ASSIGNMENT >> All lines of the material below that include the string "next" are to be copied.

..........

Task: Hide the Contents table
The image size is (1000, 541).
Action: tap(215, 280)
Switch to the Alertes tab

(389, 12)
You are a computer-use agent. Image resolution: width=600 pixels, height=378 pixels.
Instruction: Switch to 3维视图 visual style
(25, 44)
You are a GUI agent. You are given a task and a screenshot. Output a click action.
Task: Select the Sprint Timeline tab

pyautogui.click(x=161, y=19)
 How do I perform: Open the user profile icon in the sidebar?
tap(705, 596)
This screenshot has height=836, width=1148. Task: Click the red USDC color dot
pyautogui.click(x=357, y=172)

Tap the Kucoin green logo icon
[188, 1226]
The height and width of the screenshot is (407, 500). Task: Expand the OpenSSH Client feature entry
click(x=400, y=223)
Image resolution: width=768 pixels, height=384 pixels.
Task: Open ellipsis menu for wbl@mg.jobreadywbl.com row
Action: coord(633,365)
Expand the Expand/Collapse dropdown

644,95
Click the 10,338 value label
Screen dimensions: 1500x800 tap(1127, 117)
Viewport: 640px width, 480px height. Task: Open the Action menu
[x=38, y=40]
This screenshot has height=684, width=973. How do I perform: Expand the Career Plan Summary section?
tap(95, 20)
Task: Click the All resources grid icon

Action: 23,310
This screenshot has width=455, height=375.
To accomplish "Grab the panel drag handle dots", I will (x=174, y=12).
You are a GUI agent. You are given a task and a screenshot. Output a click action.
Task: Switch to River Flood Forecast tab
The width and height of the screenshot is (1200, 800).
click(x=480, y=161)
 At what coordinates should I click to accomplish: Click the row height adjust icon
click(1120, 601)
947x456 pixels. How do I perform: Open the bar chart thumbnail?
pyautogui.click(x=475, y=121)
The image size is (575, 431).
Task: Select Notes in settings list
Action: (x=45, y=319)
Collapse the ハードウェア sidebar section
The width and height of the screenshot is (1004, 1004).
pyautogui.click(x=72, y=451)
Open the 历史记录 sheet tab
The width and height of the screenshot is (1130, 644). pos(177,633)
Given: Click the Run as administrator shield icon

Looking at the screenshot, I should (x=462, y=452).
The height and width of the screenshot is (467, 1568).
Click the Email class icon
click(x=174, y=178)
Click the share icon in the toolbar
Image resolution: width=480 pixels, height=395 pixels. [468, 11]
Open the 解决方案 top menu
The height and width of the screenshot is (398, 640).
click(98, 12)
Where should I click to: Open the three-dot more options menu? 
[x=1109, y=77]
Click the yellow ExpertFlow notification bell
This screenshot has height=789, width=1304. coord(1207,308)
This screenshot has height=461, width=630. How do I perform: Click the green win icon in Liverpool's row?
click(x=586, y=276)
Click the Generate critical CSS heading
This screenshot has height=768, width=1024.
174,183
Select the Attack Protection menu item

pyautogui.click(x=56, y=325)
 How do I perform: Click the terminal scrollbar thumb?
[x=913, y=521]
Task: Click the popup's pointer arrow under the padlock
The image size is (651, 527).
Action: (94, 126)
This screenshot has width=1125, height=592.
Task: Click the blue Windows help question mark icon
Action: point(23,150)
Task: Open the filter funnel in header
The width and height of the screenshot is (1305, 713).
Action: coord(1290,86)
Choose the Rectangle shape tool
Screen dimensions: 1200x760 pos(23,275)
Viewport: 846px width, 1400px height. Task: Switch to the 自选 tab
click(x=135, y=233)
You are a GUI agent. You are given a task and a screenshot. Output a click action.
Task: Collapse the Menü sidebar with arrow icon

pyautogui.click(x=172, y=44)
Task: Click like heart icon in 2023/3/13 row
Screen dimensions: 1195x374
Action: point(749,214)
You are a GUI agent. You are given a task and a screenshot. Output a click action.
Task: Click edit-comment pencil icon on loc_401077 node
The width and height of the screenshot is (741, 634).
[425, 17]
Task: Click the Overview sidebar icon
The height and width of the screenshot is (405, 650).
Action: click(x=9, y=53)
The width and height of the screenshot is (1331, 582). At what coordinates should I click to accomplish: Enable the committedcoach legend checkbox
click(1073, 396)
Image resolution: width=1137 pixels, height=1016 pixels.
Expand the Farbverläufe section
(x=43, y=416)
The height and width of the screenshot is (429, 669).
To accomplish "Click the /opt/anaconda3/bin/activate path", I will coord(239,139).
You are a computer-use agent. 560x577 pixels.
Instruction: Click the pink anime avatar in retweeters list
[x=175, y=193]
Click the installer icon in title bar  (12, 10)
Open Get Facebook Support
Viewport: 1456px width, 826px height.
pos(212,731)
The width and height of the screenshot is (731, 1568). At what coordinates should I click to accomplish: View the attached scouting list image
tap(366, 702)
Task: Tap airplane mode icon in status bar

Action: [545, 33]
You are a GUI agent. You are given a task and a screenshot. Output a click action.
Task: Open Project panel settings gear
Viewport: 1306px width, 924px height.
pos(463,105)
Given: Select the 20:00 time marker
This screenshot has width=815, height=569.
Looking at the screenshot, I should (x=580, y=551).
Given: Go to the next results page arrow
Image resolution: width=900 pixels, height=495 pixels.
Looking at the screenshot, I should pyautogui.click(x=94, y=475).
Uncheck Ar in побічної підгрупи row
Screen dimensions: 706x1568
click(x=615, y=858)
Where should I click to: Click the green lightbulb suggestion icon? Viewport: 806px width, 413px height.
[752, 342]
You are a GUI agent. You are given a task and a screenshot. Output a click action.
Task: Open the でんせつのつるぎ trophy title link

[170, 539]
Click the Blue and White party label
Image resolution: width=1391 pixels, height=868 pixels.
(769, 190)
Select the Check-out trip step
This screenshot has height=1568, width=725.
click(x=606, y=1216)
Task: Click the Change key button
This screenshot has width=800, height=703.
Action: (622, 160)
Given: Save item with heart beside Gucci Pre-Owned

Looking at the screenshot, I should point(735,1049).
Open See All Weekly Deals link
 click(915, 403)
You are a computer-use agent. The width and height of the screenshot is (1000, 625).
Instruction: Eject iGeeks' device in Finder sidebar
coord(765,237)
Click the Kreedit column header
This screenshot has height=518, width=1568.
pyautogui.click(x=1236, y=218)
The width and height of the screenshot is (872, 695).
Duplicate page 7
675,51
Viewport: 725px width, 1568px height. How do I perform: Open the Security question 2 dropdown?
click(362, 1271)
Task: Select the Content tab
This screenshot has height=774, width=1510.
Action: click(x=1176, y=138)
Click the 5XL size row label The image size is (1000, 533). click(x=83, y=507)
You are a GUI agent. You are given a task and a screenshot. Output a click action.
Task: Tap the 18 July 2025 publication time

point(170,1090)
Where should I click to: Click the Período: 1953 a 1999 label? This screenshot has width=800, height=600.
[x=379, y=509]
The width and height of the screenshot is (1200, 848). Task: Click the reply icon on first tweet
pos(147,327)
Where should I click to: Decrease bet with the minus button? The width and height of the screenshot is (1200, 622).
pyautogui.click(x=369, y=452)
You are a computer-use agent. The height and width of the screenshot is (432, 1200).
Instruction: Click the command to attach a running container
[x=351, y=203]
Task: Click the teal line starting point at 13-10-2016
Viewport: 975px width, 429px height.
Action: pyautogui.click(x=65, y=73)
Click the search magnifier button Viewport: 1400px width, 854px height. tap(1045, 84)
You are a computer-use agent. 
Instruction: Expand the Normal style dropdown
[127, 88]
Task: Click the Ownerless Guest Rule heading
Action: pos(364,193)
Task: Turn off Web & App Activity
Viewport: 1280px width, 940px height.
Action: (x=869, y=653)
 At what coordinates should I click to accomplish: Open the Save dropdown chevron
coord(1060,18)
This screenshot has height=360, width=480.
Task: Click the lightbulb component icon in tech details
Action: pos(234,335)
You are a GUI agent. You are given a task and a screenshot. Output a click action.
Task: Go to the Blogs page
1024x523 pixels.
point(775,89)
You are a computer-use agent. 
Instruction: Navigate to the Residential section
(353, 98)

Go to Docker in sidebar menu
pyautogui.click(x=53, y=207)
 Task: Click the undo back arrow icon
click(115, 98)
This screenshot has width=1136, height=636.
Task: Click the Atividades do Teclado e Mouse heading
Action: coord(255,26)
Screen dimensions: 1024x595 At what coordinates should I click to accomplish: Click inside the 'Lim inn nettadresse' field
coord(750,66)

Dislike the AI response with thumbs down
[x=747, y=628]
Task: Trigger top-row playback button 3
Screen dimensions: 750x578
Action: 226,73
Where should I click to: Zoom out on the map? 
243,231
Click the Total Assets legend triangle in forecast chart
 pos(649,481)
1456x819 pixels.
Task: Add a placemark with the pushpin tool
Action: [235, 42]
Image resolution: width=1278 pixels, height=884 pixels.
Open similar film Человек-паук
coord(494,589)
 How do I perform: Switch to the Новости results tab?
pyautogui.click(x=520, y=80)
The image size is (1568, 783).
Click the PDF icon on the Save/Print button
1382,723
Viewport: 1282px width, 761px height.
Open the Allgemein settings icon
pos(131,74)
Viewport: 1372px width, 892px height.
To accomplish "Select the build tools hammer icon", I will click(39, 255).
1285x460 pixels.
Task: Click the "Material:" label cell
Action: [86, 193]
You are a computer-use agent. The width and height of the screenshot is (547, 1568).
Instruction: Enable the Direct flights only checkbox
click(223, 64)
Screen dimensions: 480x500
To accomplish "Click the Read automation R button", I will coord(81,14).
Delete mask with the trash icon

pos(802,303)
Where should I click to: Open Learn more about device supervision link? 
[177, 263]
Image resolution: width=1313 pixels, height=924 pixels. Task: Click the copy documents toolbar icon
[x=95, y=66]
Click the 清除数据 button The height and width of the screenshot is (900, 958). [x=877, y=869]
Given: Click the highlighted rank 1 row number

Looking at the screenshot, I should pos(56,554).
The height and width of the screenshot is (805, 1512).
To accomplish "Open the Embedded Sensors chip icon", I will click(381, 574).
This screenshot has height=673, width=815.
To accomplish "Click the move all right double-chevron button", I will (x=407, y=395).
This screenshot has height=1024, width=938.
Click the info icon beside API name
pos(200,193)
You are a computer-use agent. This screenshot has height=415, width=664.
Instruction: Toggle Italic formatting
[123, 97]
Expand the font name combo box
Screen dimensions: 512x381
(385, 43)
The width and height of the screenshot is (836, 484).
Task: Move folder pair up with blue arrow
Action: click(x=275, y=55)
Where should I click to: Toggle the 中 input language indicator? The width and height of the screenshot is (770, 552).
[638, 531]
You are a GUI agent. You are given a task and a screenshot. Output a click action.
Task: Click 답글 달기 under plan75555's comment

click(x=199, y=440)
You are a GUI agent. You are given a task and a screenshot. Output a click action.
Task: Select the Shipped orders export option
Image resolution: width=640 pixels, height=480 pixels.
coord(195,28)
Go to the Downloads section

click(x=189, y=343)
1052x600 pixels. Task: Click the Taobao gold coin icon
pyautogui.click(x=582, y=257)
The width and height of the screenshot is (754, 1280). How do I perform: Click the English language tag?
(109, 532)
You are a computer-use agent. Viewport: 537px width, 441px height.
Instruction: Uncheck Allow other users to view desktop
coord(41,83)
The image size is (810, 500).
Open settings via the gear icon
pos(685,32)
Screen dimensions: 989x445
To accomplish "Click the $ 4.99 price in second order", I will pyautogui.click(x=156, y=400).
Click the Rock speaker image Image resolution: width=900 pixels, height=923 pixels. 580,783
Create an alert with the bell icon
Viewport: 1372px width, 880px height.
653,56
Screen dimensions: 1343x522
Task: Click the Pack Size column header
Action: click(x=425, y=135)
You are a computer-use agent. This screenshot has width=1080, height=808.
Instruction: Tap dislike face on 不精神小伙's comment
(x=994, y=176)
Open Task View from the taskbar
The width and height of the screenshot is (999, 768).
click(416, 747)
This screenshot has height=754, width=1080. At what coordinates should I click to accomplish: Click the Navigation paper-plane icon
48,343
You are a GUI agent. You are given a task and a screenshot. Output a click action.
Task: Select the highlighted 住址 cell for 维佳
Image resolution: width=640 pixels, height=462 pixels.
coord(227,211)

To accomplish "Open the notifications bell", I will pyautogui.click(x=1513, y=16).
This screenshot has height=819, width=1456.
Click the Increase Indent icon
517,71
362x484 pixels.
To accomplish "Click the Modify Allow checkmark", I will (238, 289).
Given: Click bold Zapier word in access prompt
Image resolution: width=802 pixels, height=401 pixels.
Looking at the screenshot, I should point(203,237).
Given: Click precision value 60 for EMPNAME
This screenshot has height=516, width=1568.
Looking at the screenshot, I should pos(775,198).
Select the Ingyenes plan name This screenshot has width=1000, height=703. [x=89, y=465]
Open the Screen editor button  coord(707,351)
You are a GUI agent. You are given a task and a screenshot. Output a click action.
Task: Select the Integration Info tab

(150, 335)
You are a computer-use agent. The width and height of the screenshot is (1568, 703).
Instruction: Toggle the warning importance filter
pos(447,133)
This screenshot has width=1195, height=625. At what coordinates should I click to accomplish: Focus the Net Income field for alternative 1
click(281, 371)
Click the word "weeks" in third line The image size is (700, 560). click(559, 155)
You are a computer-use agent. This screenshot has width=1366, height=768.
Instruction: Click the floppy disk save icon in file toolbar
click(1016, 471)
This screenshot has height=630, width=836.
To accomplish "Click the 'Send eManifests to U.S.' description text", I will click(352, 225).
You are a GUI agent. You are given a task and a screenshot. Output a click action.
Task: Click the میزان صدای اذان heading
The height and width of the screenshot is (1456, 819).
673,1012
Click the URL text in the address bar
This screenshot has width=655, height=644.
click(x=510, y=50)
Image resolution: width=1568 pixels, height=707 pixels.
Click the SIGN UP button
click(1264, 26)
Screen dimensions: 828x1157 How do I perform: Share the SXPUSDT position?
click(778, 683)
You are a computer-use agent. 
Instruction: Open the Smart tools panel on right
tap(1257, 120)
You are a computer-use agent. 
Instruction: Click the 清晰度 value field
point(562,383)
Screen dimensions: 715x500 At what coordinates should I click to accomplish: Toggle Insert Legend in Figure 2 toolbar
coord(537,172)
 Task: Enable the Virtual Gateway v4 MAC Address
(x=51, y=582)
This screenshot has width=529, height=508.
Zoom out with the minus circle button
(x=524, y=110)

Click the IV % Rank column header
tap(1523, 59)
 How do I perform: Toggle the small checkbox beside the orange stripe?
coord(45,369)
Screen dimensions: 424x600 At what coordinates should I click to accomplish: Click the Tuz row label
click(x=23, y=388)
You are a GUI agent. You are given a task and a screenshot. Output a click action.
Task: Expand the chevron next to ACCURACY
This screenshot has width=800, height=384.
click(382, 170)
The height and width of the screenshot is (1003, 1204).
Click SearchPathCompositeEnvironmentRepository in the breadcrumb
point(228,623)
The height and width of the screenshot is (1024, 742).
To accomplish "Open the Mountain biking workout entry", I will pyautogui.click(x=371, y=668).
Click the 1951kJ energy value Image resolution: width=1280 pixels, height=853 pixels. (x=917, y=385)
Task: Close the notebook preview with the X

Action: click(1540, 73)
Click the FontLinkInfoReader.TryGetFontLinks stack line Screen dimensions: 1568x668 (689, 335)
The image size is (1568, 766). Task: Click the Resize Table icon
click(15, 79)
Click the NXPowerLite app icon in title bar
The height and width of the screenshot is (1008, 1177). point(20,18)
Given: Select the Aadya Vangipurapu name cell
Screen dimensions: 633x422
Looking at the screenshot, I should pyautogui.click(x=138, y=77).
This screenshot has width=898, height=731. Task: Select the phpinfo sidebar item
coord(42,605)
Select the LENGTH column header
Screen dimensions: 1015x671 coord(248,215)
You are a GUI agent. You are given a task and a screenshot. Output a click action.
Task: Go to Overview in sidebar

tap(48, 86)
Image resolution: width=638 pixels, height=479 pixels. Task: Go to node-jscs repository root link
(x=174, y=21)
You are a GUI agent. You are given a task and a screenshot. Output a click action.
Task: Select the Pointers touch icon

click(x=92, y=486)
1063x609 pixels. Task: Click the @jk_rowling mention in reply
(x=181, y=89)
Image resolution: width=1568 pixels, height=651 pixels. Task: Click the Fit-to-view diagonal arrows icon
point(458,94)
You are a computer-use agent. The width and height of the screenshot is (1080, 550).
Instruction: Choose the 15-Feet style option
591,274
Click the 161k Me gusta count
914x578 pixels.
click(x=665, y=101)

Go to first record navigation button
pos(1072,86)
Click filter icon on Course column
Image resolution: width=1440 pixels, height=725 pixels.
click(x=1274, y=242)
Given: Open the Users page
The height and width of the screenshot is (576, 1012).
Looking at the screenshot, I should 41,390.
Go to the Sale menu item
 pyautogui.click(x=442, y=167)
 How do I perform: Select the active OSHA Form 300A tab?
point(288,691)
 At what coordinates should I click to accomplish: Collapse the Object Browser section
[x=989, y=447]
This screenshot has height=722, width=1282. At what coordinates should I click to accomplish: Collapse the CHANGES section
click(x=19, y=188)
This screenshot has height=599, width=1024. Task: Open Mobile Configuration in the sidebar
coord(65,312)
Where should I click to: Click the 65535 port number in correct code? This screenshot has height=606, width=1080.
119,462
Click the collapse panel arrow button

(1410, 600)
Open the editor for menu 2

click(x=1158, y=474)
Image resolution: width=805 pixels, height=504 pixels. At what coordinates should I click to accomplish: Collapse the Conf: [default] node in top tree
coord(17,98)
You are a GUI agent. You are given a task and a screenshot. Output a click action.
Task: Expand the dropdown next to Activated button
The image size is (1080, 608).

..........

EXERCISE SOLUTION >>
Given: Go to the next results page arrow
Task: Expand the chevron next to ACCURACY
Task: Expand the dropdown next to Activated button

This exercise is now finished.